---------- Texto proporcionado ----------

OCURRIÓ EN FRANCIA, SEPTIEMBRE DE 1.982.                                          

 

 

                                             “EL ARTE DE PEDERSE EN MOTO”.

 

 

Nunca antes había podido disponer de una moto capaz de llevarme a lugares lejanos porque, entre otras cosas, ni la edad ni la economía me lo habían permitido. Acababa de pasar la adolescencia. Parecía que por fin, los tiempos del “macarrerismo” de los 16 años zumbando por carreteras y calles en ciclomotores trucados con tubarros (escapes ilegales debidamente legalizados para su venta) y  carburadores que sobresalían por fuera de los chasis de las “49”, habían quedado detrás para siempre. Tenía 19 años y un contrato de seis meses como ayudante administra­tivo. Me encontraba a punto de cobrar mi primer sueldo y, por tanto, de comprarme aquella que debía ser mi gran compañera de aventu­ras; “una moto que fuese infa­tigable en la carretera”.

 

            Por aquellos entonces , a principio de los ochenta, el mercado de motos estaba muy limitado por leyes que impedían la libre importación de las únicas motos en condiciones de la época, que procedían de Japón, Inglaterra o Italia. El mercado de motos capaces de viajar, no siempre sin problemas, estaba desfasado y prácticamente se podría resumir en dos marcas y modelos: las Ducati Road medio fabricadas y montadas en España (Mototrans) y las conocidas Sanglas 400/500 muy populares al ser las utilizadas por la Guardia Civil de tráfico. Aquella época fue triste para varias marcas españolas que tuvieron que cerrar definitivamente o negociar con los nipones para seguir existiendo. Me hubiese gustado comprar la reina de la carrete­ra que, por aquellos tiempos, era sin dudas la recién creada Sanglas 400Y (motor Yamaha), una moto barata y mecánicamente muy fiable. Pero… llegó el primer sueldo y con él la gran desilusión al comprobar que no había dinero para tanta moto por muchos plazos que tuviese que pagar. A pesar de todo, y fuese como fuese, tenía que com­prarme una gran rutera con motor de cuatro tiempos, para no ir cambiando de medidas de pistón cada dos por tres.

----------

→ **Problema a resolver**: En el texto sobre las motos de principios de los ochenta, ¿de qué marca era el motor de la Sanglas 400Y?

---------- Extractos de datos ----------

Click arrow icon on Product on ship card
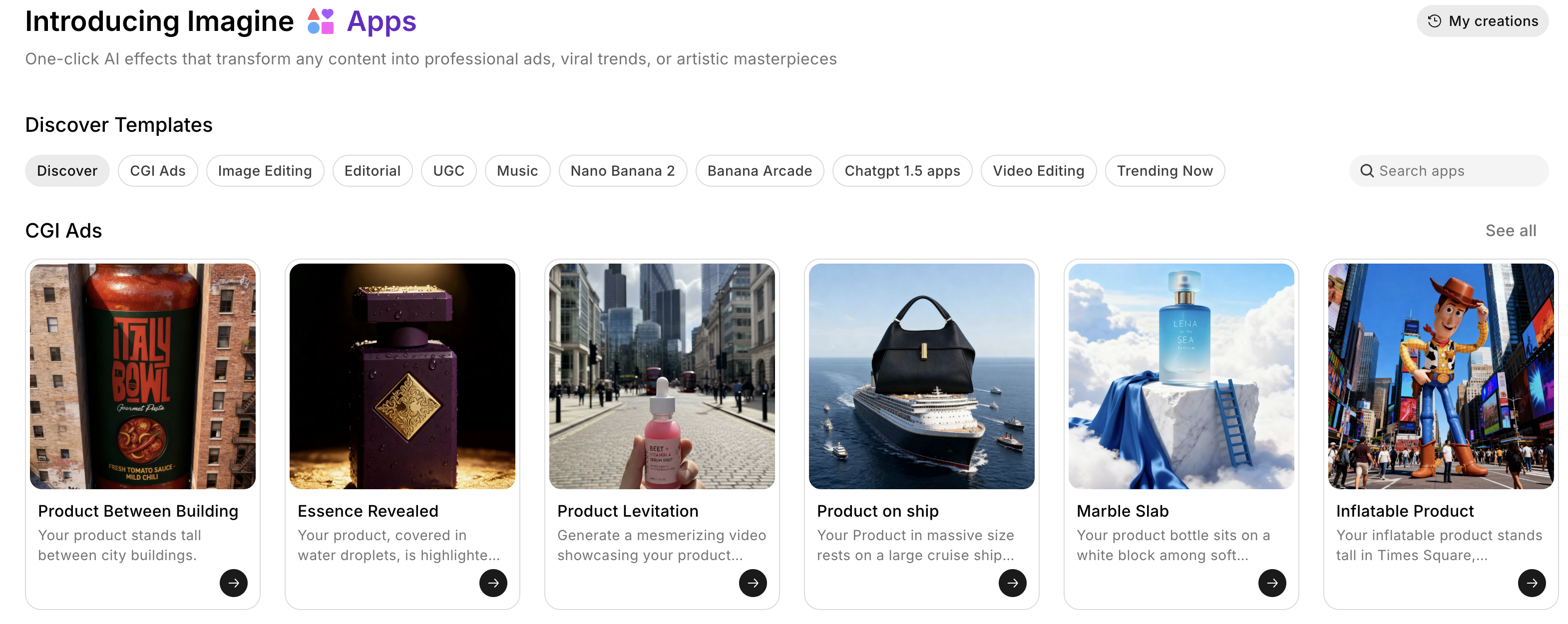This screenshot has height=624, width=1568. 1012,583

----------
---------- Extractos de datos ----------

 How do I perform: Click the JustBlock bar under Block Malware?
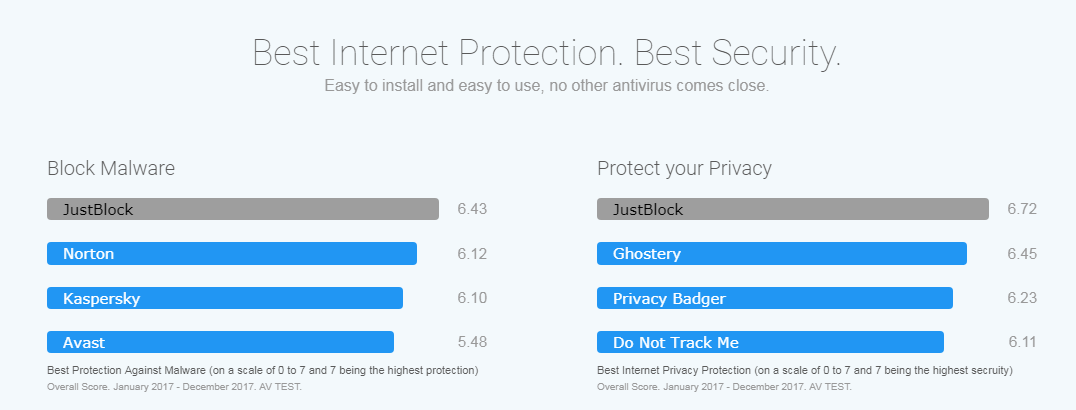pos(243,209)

----------

→ **Resultado**: El motor de la Sanglas 400Y era de la marca Yamaha.